Inflammatory Mediators in Glioma Microenvironment Play a Dual Role in Gliomagenesis and Mesenchymal Stem Cell Homing: Implication for Cellular Therapy

Abstract

Glioblastoma is the most aggressive malignant primary brain tumor, with a dismal prognosis and a devastating overall survival. Despite aggressive surgical resection and adjuvant treatment, average survival remains approximately 14.6 months. The brain tumor microenvironment is heterogeneous, comprising multiple populations of tumor, stromal, and immune cells. Tumor cells evade the immune system by suppressing several immune functions to enable survival. Gliomas release immunosuppressive and tumor-supportive soluble factors into the microenvironment, leading to accelerated cancer proliferation, invasion, and immune escape. Mesenchymal stem cells (MSCs) isolated from bone marrow, adipose tissue, or umbilical cord are a promising tool for cell-based therapies. One crucial mechanism mediating the therapeutic outcomes often seen in MSC application is their tropism to sites of injury. Furthermore, MSCs interact with host immune cells to regulate the inflammatory response, and data points to the possibility of using MSCs to achieve immunomodulation in solid tumors. Interleukin 1β, interleukin 6, tumor necrosis factor α, transforming growth factor β, and stromal cell-derived factor 1 are notably up-regulated in glioblastoma and dually promote immune and MSC trafficking. Mesenchymal stem cells have widely been regarded as hypoimmunogenic, enabling this cell-based administration across major histocompatibility barriers. In this review, we will highlight (1) the bidirectional communication of glioma cells and tumor-associated immune cells, (2) the inflammatory mediators enabling leukocytes and transplantable MSC migration, and (3) review preclinical and human clinical trials using MSCs as delivery vehicles. Mesenchymal stem cells possess innate abilities to migrate great distances, cross the blood-brain barrier, and communicate with surrounding cells, all of which make them desirable "Trojan horses" for brain cancer therapy.
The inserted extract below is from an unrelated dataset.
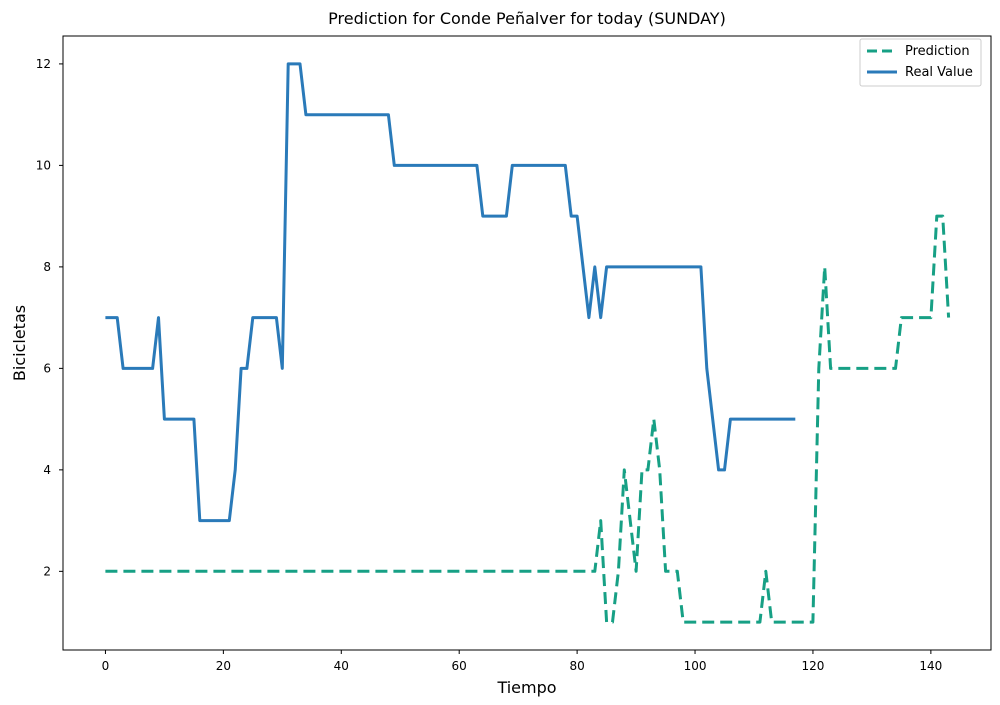 This screenshot has height=705, width=1000. I want to click on x-tick-label: 20, so click(224, 666). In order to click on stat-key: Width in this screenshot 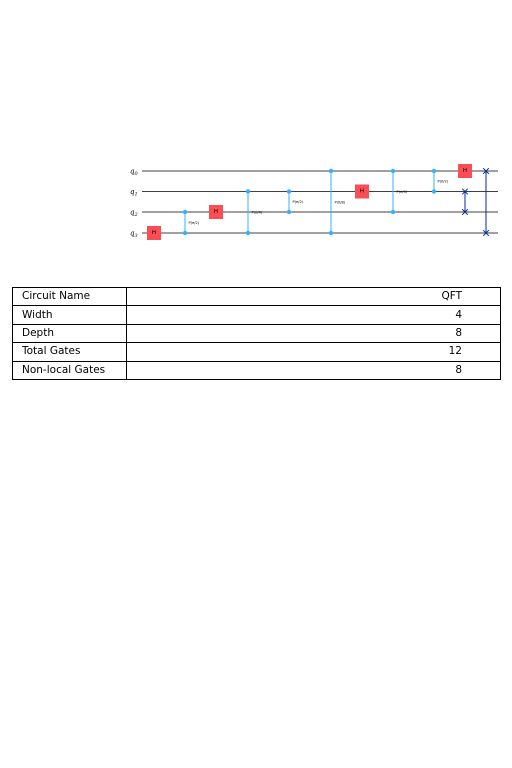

Keywords: 5-FC, 5-fluorocytosine; AMSC, adipose tissue–derived mesenchymal stem cell; BBB, blood-brain barrier; BMSC, bone marrow–derived mesenchymal stem cell; CED, convection-enhanced delivery; DC, dendritic cell; EGFRvIII, EGFR variant III; GBM, glioblastoma; GSC, glioma stem cell; IFN, interferon; IL, interleukin; MDSC, myeloid-derived suppressor cell; MHC, major histocompatibility complex; MSC, mesenchymal stem cell; NSC, neural stem cell; TAM, tumor-associated macrophage; TGF, transforming growth factor; TNF, tumor necrosis factor; UC-MSC, umbilical cord MSC.

Figure 1

Mode of mesenchymal stem cell (MSC) and immune cell migration and trafficking to glioblastoma (GBM). (1) Inflammatory cytokines released by GBM (2) promote extravasation of MSCs, lymphocytes, and monocytes and direct them toward tumor location. IL = interleukin; TGF = transforming growth factor; TNF = tumor necrosis factor.

Figure 2

Immunosuppressive soluble factors. ATP = adenosine triphosphate; CSF-1 = colongy stimulating factor 1; CX3CL1 = chemokine ligand 1; GDNF = glial cell line-derived neurotrophic factor; GM-CSF = granulocyte-macrophage colony stimulating factor; HGF/SF = hepatocyte growth factor/scatter factor; MCP-1 = monocyte chemoattractant protein 1; MCP-3 = monocyte chemotactic protein; SDF-1 = stromal derived factor 1; TAM = tumor-associated macrophage.